The partnering and solo work by Griffin demonstrated her ability to inject character into a role that, while inconsistent, was nevertheless intriguing. Therrien also gave a strong performance, with a sharp focus and energy that was well suited to the pacing and dynamics of the piece. Ryan, moving softly with her face close to a hanging rice-paper lantern as if dancing with the moon, or poised in a pool of fist-sized glass marbles, trying to balance as the balls shifted around her, had a range of expression and tone that showed us where this piece might eventually go. The lack of narrative development, repetitive codas, and missing transitions between sections left some beautiful images but no sense of how the four dancers were connected to each other or to the objects. In the post-show chat, Bouvrette described this as a deliberate effort to keep the piece dream-like and therefore incoherent, but it still seems that “les billes” has yet to go through some editing and refinement.
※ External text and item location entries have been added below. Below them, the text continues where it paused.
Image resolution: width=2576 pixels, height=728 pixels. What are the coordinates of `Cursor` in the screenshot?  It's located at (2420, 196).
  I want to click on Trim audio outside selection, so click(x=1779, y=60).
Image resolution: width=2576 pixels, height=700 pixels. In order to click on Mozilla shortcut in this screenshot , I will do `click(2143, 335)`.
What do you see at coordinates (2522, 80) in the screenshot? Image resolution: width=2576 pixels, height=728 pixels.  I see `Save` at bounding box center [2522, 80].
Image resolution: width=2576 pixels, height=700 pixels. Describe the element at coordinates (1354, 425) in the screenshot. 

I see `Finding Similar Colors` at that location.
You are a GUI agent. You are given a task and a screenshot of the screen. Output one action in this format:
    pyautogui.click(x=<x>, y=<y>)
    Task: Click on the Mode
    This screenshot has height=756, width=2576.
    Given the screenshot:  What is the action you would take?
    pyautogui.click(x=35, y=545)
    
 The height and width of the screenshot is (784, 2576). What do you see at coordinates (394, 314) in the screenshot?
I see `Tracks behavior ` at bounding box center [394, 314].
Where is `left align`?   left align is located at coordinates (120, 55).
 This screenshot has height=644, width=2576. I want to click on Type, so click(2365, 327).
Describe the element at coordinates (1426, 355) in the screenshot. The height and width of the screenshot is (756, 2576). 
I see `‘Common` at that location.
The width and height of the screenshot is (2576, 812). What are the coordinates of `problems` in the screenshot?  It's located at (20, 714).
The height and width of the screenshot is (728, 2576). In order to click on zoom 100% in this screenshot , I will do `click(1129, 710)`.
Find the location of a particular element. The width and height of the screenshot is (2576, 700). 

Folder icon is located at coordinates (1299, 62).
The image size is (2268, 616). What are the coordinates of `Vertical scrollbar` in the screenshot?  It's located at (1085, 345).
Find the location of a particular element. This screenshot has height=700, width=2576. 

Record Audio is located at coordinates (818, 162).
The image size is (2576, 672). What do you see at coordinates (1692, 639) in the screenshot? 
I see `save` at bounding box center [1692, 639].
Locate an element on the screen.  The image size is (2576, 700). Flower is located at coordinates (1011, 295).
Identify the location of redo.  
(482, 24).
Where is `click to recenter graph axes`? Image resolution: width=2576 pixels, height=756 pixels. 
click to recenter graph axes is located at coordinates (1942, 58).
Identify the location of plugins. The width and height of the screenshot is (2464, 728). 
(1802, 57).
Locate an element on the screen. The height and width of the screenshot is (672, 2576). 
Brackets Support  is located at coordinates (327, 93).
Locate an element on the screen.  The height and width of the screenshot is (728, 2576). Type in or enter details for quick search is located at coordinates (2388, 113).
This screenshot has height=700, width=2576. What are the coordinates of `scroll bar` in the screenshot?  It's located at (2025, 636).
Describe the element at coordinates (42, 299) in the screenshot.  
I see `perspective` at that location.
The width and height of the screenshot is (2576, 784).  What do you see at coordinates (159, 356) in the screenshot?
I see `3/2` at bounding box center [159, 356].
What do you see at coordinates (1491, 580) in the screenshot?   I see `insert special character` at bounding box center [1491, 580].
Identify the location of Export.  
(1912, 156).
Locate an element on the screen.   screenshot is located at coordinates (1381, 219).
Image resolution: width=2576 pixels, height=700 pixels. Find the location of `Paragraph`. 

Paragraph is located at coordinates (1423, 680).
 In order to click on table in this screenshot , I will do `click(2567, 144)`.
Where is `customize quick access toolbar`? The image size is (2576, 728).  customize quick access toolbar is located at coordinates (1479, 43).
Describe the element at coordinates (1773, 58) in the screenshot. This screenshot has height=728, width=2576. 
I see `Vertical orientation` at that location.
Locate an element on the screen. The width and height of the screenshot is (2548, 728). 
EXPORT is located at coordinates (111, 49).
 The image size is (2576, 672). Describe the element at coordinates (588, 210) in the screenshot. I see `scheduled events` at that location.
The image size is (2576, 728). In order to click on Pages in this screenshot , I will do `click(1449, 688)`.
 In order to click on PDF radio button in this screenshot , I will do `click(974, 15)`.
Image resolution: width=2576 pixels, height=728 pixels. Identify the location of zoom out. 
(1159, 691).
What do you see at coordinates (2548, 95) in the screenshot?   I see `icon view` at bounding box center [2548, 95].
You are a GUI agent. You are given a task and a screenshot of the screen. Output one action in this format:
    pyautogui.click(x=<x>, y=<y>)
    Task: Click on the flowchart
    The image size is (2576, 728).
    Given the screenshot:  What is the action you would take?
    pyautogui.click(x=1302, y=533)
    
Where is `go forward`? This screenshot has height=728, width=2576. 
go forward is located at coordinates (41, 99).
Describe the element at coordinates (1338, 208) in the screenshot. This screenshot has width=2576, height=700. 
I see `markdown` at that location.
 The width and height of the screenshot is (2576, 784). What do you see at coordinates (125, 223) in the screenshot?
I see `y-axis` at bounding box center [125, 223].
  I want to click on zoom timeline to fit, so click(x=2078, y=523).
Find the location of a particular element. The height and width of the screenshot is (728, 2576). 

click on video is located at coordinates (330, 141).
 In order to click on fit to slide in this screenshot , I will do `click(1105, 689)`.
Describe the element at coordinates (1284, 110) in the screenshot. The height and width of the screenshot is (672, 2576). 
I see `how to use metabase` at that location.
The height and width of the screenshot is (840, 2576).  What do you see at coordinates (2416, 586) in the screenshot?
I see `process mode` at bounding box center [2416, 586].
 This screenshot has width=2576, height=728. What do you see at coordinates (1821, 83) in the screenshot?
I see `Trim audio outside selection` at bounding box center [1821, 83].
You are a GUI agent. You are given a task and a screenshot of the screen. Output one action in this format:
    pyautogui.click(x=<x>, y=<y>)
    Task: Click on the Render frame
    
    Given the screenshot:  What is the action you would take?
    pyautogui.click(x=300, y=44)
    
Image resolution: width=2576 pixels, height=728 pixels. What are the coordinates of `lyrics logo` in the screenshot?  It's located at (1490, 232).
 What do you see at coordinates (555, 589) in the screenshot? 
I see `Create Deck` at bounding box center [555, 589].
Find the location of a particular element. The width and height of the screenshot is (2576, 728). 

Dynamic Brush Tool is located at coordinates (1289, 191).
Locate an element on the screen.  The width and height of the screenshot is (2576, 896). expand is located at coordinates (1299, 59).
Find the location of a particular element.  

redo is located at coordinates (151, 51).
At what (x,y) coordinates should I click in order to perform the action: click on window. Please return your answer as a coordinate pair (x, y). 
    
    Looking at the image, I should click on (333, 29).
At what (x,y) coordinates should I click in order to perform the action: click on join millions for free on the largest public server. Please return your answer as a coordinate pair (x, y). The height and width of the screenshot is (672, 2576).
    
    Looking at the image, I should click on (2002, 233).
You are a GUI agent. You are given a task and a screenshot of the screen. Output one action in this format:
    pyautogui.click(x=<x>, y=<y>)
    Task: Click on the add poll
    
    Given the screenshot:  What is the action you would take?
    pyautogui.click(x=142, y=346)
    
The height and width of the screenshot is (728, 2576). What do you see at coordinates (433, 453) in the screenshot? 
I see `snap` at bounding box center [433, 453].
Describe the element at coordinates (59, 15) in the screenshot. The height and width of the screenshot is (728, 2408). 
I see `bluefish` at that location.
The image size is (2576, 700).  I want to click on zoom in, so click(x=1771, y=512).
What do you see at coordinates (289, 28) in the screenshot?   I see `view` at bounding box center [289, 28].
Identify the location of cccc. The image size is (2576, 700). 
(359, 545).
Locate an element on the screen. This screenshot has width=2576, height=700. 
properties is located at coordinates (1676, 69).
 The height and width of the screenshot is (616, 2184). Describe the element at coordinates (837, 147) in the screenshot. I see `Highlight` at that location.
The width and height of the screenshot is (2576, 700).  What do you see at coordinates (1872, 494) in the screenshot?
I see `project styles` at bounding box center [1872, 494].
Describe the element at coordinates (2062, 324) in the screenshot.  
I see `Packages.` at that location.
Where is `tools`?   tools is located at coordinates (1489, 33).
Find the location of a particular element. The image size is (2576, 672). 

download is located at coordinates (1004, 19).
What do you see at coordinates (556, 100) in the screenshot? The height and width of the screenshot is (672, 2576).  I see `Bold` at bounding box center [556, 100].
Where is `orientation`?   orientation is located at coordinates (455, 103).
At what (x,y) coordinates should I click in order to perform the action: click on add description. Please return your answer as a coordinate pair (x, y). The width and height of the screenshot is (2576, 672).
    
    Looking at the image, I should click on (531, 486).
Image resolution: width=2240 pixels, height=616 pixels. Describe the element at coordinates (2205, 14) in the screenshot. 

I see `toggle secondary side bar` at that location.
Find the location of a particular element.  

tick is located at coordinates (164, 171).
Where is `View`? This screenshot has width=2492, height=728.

It will be interesting to see what elements are finally chosen to complete the chapter within the longer work.
According to the program note, the company name, Tara Luz Danse, refers to the “light that dwells within woman” (“tara” is the feminine form of “terre” and “luz” is Portuguese for “light”), but the two Bouvrette pieces presented were unrelentingly intense, without pause or levity. However, the juxtaposition of “Ludivine” and “les billes” provided an illustration of the advantages of working a piece over a long period of time. Bouvrette seems comfortable with longer creation cycles and doesn’t throw pieces away in order to move on immediately to the next thing. There is a perceptible through-line in her work in its movement vocabulary and general themes. As an evening, though, the presentation of croisée…ÉPILOGUE felt like the middle of a story, rather than an ending.